Additionally, as part of its ongoing corporate strategy and unrelated to the COVID-19 pandemic, the Company has amended its existing US$150 million credit Facilities (as further defined below). Benefits of the amendment include the reduction in the Company’s overall cost of borrowing and  deferral of scheduled principal payments for two years, now commencing March 2022.

Commenting on the corporate update, David Strang, President and CEO, stated, “We, as an industry, are operating in unprecedented and challenging times. While the Company remains well positioned and fully funded at the prevailing copper price and foreign exchange rate, we recognize the continued uncertainty with respect to the COVID-19 pandemic and have several contingency plans in place to continue to manage our business under a variety of scenarios.

We have taken extraordinary measures to mitigate the possible impacts of COVID-19 on our workforce, the Company and our operations.
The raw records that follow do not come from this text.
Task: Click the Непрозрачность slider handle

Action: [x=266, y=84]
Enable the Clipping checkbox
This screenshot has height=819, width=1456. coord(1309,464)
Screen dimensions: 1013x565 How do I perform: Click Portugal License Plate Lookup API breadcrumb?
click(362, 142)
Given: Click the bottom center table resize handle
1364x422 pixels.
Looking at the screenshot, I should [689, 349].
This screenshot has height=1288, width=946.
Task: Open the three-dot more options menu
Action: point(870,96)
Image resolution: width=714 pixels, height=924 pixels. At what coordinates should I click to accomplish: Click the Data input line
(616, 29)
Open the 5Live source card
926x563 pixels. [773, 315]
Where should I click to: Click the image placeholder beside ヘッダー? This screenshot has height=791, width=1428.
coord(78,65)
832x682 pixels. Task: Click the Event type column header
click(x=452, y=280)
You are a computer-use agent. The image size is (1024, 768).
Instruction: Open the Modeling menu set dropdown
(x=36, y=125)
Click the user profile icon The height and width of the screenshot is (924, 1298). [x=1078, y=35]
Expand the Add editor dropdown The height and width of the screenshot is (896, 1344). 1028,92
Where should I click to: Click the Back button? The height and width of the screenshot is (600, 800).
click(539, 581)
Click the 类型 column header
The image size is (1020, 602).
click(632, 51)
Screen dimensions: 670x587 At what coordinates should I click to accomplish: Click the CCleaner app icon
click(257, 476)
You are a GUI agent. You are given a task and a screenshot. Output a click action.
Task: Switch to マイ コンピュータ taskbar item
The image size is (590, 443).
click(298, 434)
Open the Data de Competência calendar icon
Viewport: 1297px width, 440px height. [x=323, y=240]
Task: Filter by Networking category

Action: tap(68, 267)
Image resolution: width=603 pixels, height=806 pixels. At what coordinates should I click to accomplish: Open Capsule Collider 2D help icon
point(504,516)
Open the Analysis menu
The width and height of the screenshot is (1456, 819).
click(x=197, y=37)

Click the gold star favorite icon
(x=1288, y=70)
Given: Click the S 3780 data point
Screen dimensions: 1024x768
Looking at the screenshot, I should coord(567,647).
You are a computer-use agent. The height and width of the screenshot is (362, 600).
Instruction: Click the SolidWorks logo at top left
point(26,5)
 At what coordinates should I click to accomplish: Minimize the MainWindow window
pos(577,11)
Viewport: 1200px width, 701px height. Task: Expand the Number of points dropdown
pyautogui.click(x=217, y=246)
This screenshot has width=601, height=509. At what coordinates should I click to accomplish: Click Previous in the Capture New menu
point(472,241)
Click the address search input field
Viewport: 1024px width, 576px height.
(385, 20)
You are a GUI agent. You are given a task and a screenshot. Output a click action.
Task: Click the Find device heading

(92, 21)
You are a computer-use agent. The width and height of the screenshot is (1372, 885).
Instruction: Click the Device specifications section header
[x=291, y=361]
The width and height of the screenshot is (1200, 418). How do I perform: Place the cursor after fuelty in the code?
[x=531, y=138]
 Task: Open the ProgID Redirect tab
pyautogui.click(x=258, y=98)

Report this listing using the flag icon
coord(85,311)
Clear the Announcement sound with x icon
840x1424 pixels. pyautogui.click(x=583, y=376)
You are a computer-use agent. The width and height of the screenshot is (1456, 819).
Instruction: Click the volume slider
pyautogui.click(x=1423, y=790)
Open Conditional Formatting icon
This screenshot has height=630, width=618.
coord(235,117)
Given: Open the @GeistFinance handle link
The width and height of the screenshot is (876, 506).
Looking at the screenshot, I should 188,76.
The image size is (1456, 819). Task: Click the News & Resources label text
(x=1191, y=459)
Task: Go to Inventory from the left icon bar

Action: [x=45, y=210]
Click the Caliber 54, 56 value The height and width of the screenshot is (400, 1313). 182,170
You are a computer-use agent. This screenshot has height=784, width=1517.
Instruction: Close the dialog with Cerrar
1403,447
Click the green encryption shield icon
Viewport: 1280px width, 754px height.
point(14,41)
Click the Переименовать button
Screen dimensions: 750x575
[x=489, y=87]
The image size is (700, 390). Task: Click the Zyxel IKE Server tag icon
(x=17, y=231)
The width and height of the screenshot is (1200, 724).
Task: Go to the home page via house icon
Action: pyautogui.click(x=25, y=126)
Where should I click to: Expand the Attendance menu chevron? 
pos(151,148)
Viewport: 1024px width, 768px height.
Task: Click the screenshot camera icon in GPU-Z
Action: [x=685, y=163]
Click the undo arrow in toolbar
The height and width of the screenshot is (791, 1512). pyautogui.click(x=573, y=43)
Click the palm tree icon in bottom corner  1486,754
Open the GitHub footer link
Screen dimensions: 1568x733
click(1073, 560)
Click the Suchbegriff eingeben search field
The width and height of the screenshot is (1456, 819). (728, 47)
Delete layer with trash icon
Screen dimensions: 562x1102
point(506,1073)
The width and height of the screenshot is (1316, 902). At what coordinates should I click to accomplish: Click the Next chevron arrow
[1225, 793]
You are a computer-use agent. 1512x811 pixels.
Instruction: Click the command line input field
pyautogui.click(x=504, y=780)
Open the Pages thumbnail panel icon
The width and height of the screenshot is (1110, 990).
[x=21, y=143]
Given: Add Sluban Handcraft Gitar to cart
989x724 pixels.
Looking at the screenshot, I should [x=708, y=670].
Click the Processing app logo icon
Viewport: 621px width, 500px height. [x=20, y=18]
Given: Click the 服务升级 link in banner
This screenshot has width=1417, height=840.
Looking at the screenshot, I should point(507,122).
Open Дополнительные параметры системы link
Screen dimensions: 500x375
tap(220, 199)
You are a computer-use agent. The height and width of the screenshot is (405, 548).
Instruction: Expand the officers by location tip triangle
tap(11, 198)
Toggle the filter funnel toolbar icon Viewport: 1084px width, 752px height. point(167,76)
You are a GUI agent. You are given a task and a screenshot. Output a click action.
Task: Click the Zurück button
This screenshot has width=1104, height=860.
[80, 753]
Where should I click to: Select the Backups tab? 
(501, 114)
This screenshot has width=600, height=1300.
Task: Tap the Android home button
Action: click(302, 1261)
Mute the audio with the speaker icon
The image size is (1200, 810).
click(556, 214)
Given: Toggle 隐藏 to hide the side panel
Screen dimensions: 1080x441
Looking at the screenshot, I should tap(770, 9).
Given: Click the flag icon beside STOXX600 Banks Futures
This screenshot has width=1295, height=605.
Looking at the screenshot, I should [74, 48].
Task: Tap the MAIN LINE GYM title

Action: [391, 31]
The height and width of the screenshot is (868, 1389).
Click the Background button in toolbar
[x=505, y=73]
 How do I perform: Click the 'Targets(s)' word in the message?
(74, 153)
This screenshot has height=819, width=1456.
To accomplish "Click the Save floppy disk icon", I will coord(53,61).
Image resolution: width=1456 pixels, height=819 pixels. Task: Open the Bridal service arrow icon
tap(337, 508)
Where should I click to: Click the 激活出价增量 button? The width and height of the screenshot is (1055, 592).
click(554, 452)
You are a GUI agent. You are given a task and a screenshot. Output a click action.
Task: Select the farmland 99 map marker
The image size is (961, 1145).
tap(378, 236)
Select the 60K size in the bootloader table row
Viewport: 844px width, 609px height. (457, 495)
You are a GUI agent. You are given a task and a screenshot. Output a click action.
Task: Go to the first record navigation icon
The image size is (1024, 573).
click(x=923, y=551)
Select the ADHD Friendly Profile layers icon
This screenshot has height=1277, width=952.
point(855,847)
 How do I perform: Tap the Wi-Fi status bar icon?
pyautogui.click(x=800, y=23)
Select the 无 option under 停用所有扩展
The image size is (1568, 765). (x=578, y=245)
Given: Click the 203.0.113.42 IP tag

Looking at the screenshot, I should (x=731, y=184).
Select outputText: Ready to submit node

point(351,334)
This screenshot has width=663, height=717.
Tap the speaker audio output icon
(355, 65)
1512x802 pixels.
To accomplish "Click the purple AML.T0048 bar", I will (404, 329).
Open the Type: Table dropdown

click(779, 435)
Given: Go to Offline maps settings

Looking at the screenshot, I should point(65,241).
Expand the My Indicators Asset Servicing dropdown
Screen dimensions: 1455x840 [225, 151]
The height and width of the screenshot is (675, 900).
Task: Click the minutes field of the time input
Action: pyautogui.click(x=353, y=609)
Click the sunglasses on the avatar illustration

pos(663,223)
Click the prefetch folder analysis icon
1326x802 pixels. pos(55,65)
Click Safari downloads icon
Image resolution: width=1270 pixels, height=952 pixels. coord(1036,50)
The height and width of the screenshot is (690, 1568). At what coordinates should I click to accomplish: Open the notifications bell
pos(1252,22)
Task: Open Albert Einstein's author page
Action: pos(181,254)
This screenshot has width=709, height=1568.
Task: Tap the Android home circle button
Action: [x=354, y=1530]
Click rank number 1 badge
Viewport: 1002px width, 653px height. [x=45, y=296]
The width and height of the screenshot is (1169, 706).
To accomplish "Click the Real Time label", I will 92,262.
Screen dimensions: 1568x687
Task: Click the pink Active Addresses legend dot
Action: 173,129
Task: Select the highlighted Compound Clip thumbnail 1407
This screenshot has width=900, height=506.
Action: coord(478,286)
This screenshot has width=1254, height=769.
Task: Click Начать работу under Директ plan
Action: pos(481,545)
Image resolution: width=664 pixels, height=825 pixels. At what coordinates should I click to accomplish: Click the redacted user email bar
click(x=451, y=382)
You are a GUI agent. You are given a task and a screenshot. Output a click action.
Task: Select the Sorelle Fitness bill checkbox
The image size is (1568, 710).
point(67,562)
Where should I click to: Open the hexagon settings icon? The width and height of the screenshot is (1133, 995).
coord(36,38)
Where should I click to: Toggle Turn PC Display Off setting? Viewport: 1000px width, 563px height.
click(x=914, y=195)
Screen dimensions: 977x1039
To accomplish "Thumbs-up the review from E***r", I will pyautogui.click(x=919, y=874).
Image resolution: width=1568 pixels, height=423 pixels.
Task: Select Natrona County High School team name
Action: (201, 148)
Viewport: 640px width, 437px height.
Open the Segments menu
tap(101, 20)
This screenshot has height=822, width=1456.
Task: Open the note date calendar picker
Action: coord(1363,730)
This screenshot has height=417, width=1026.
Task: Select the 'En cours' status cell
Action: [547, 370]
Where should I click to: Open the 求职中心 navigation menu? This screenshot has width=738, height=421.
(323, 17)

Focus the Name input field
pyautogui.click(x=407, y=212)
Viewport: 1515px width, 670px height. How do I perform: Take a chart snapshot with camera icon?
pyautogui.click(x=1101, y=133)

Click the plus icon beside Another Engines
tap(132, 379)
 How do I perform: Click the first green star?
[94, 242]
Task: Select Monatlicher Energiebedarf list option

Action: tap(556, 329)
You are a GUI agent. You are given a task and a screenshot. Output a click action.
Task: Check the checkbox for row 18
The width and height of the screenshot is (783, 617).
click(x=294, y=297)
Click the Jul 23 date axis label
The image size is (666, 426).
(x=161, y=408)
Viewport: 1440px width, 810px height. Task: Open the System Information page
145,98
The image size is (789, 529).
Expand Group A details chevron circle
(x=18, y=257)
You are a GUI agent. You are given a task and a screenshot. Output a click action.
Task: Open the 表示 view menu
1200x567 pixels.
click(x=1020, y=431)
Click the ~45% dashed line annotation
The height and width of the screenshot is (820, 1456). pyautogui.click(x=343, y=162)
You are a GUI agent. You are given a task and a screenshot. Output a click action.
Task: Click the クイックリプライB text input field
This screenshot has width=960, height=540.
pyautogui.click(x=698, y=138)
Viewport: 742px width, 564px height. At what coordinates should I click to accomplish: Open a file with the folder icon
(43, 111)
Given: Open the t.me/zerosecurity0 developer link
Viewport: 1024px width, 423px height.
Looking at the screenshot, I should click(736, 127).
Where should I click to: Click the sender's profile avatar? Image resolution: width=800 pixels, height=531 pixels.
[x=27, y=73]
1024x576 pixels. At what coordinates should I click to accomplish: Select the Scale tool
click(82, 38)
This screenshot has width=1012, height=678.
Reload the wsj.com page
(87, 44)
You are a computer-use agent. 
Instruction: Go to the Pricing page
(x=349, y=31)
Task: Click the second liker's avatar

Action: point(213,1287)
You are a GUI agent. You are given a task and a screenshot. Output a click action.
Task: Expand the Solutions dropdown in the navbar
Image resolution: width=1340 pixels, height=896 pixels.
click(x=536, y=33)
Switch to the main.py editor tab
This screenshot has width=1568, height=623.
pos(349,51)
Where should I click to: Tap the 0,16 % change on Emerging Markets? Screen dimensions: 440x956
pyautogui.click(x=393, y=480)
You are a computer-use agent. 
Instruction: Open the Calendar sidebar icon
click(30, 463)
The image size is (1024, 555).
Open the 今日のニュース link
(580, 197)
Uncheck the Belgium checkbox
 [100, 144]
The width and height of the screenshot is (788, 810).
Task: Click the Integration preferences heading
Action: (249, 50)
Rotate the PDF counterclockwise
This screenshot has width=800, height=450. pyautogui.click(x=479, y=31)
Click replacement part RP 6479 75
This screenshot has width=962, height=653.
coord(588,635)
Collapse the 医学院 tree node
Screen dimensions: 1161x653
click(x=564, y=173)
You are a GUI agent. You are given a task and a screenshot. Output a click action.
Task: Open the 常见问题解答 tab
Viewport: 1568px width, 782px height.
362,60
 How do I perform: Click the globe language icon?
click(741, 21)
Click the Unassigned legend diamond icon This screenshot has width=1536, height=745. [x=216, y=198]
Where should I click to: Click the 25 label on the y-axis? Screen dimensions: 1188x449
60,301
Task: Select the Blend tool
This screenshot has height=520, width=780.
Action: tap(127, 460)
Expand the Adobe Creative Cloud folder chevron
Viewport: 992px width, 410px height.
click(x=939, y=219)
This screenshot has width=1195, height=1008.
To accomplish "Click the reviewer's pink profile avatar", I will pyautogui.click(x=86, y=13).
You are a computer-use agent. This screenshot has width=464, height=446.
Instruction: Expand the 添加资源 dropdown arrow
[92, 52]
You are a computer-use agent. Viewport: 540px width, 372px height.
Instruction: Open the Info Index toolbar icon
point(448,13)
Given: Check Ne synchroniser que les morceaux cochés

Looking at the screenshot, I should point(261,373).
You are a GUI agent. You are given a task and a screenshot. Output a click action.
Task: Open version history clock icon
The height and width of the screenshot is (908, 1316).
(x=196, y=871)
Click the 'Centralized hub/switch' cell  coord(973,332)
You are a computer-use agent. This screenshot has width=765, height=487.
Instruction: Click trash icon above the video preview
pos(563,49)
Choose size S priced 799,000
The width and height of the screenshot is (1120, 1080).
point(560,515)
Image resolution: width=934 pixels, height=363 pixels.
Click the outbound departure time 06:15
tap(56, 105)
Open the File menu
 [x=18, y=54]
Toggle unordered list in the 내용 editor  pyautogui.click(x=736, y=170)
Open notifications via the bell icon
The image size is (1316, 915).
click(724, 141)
Some of the measures that have been implemented since late February include:

  1. eliminated all non-essential travel to and from our mining operations;
  2. weekly engagement with all suppliers and active stockpiling of key consumables to protect against any supply chain disruptions;
  3. reduced human interaction throughout the organization as much as possible by closing administrative offices and moving to a work-from-home format, increasing social distancing by limiting the number of employees travelling on provided buses between our mining communities and our mines, limiting the number of employees in the cafeteria at any given time, cancelling all group meetings, eliminating line-out meetings and encouraging work-from-home and video/telephone conferencing where feasible;
  4. established COVID-19 committees with senior leadership and local health administrators for the regions in which we operate;
  5. ordered 3,000 COVID-19 testing kits for our operations and will be donating a portion of these test kits, as well as other personal protective equipment, to our local municipalities to facilitate rapid testing throughout our communities if required; and,
  6. implemented wellness education, health screenings and self-isolation protocols along with enhanced sanitization throughout our operations.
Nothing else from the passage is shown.